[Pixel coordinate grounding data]
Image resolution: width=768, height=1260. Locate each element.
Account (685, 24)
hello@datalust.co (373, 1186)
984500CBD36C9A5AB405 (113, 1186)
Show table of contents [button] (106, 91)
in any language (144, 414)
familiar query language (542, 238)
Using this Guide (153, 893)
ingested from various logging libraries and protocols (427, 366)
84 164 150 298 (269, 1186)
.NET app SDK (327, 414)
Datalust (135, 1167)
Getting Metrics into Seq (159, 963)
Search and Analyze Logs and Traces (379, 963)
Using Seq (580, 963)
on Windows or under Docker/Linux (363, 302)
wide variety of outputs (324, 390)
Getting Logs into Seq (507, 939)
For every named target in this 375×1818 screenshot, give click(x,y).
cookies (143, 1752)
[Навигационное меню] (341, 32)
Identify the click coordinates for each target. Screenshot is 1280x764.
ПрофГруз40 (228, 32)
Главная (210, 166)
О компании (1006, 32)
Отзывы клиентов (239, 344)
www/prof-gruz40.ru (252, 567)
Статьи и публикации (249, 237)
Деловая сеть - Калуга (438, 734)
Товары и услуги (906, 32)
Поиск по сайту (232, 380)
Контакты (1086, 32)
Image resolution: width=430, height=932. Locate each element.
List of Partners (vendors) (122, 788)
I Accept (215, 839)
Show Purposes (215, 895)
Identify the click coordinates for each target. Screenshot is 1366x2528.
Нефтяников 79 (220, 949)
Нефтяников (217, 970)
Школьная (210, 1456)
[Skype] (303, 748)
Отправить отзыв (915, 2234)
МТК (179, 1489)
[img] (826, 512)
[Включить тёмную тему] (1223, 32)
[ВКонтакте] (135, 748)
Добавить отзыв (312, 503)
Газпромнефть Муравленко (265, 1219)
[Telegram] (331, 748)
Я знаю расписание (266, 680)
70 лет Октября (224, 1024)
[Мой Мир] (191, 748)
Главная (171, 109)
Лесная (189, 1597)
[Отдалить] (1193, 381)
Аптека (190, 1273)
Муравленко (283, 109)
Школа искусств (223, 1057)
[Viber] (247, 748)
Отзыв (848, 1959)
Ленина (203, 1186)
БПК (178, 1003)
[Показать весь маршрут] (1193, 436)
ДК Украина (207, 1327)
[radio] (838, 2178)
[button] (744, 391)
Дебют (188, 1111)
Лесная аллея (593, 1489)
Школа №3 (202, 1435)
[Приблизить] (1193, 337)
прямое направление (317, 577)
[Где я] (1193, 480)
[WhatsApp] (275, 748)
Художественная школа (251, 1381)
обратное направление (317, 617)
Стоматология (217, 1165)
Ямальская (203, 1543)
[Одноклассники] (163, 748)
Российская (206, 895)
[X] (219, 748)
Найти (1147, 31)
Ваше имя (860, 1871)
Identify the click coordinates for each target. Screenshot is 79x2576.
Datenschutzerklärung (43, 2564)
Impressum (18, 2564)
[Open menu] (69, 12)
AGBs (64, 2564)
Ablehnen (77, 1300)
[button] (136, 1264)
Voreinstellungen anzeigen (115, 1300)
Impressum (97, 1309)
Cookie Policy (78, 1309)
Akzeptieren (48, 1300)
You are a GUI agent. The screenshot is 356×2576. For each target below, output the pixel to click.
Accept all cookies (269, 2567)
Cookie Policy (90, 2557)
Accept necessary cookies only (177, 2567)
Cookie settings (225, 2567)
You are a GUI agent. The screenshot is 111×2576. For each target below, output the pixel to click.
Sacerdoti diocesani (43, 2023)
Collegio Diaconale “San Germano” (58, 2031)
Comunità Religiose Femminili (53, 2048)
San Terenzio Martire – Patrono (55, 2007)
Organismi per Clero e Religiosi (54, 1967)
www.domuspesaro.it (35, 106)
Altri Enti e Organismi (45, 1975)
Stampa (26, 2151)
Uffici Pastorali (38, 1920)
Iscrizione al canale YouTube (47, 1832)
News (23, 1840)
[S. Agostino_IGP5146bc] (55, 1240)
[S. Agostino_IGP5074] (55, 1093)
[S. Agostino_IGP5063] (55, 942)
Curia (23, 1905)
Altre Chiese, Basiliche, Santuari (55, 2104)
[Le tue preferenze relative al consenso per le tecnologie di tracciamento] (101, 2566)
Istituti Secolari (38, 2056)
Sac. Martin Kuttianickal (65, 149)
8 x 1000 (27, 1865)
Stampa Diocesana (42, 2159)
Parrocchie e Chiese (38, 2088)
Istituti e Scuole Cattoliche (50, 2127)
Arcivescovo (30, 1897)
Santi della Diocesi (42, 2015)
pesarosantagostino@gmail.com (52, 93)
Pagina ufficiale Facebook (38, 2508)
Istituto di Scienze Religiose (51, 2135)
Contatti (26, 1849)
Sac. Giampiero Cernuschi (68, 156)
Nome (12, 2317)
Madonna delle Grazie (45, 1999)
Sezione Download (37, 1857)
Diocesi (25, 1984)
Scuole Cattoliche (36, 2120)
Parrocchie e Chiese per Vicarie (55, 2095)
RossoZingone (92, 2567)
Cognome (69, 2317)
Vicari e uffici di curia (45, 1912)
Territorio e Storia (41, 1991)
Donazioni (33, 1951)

## Your task
Print the records verbatim, stopping after the "ПрофГруз40 (228, 32)" line.

## Answer box
Image resolution: width=768, height=1260. Locate each element.
Account (685, 24)
hello@datalust.co (373, 1186)
984500CBD36C9A5AB405 (113, 1186)
Show table of contents [button] (106, 91)
in any language (144, 414)
familiar query language (542, 238)
Using this Guide (153, 893)
ingested from various logging libraries and protocols (427, 366)
84 164 150 298 (269, 1186)
.NET app SDK (327, 414)
Datalust (135, 1167)
Getting Metrics into Seq (159, 963)
Search and Analyze Logs and Traces (379, 963)
Using Seq (580, 963)
on Windows or under Docker/Linux (363, 302)
wide variety of outputs (324, 390)
Getting Logs into Seq (507, 939)
For every named target in this 375×1818 screenshot, give click(x,y).
cookies (143, 1752)
[Навигационное меню] (341, 32)
Identify the click coordinates for each target. Screenshot is 1280x764.
ПрофГруз40 (228, 32)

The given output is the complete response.